Девушка не шевелилась. Ее молчание и резко похолодевший взгляд подсказали мне, что я на верном пути. Сейчас или никогда! Я блефовал и, конечно, не собирался разносить капсулу на куски, но поймать меня на блефе сейчас смог бы разве что я сам, и то, только если подключился бы к системам «Магеллана». Но тут, на Земле, мы все были на равных. Мыслеформы я не мог уловить, как и не мог повлиять на эмоции. Но надавить и выявить ложь и фальшь у человека, находящегося в сильнейшей стрессовой ситуации, смогу наверняка. Марию можно было вывести на чистую воду, только поставив под угрозу основную цель ее миссии.
— Вы не открыли нам и половины всей правды, — начал я свою вторую за сутки обвинительную речь. — Вы утаили свою беременность. Как? Это возможно сделать, лишь переписав программное обеспечение «Магеллана». Только так можно было избежать моего ментального контроля. Только так можно было подменить лабораторные показатели. Только внедрив в исходный код ЦУПа «Магеллана» вредоносный вирус, можно было заставить системы корабля перейти к процедуре подготовки к гравитационному маневру, а затем и совершить его. Все это невозможно проделать в одиночку!
— Что вы хотите от меня? — прорычала Мария.
— Правду. Мне нужна только правда, без нее у нас не получится…
— Что вы от меня хотите⁈ — громко чеканя каждое слово, прокричала девушка, не решаясь приблизиться.
— Я добьюсь правды. Даже если мне придется убить вашего Коса.
Внезапно в отсеке моргнул и зажегся свет.

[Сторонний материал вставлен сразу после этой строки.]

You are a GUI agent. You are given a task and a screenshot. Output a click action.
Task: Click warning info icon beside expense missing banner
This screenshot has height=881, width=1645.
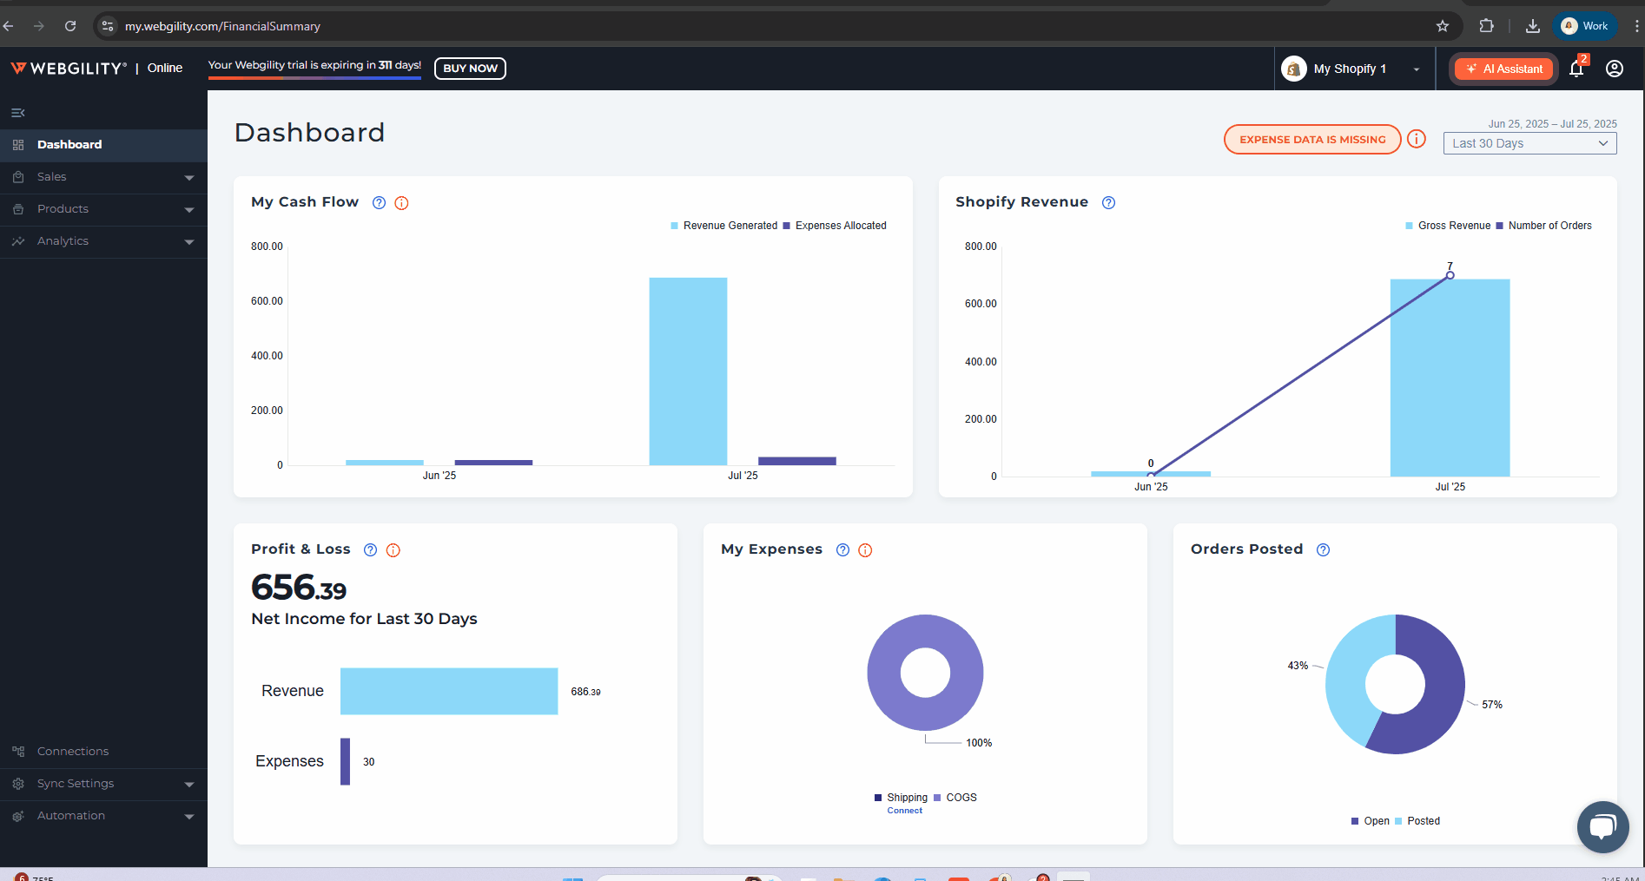click(1417, 139)
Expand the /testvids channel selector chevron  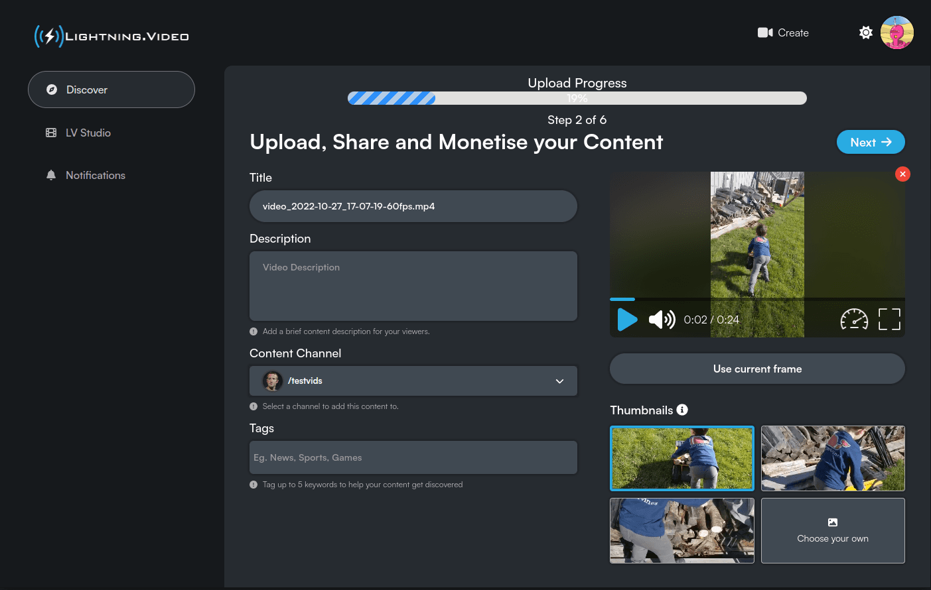(x=559, y=381)
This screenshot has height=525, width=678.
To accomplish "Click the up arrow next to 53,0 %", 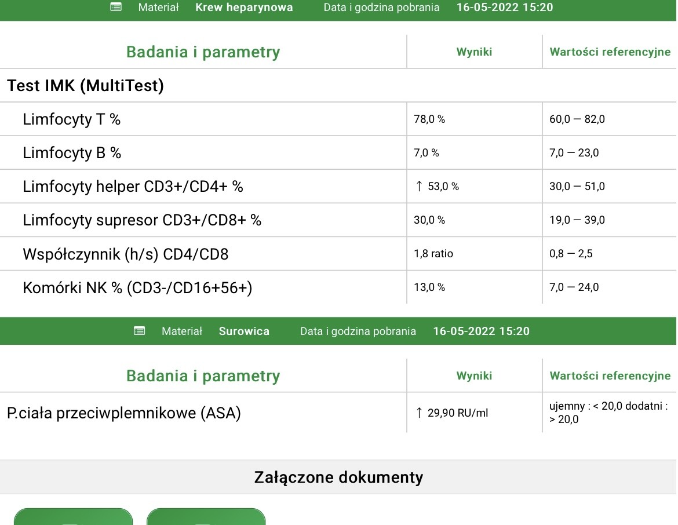I will click(x=419, y=186).
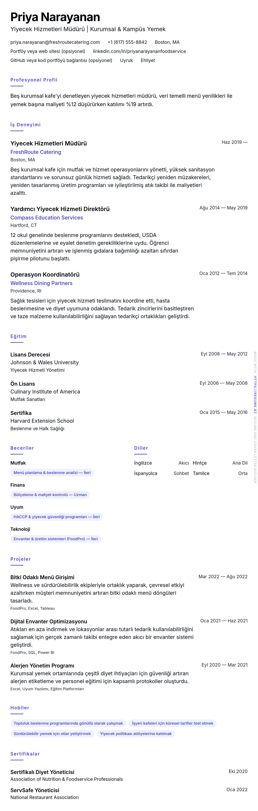Click the Sürdürülebilir yemek için otlar tag
The image size is (258, 811).
[x=52, y=734]
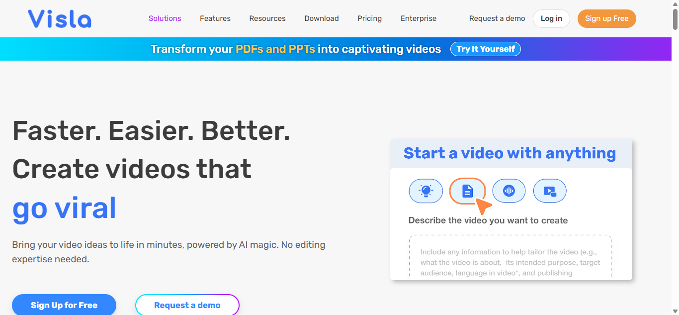The image size is (679, 315).
Task: Click the Try It Yourself banner button
Action: click(485, 49)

Загудели какие-то приборы жизнеобеспечения корабля. Остальные криокапсулы тоже осветились, но мы даже не шелохнулись — настолько напряженным был момент. Очевидно, Козыреву удалось разобраться с электрикой и он понял, как запитать весь корабль. Это хорошая новость. Нам будет проще выяснять отношения.
— Я еще раз повторяю свой вопрос, Мария, — я постарался вложить в голос как можно больше суровости. — Кто за вами стоит?
— За ней стою я, — как-то холодно и отрешенно сказал доктор Боровский.
— Я не в буквальном смысле, доктор.
— А я в буквальном, — с иронией ответил геолог и вышел из-за спины Марии.
— Что вы несете? — не понял я.
Мне показалось, доктор решил таким вот странным образом сбить меня с толку и разрядить обстановку. Должно быть, сентиментальному старику был неприятен мой метод дознания. Но то, что произошло дальше, оказало на меня парализующее действие. Словно в замедленной съемке я увидел, как Ковалев медленно перевел свой бластер с капсулы на Марию и нажал на курок. Прозвучал шипящий плевок, и девушка упала как подкошенная. Из ее груди вырвался остаточный огонек догорающего плазменного заряда. Затем Егор перевел ствол пистолета на меня и замер.
— Думаю, вы абсолютно правы, Герман, — сухо и четко произнес доктор Боровский. — Нам пора вскрыть карты.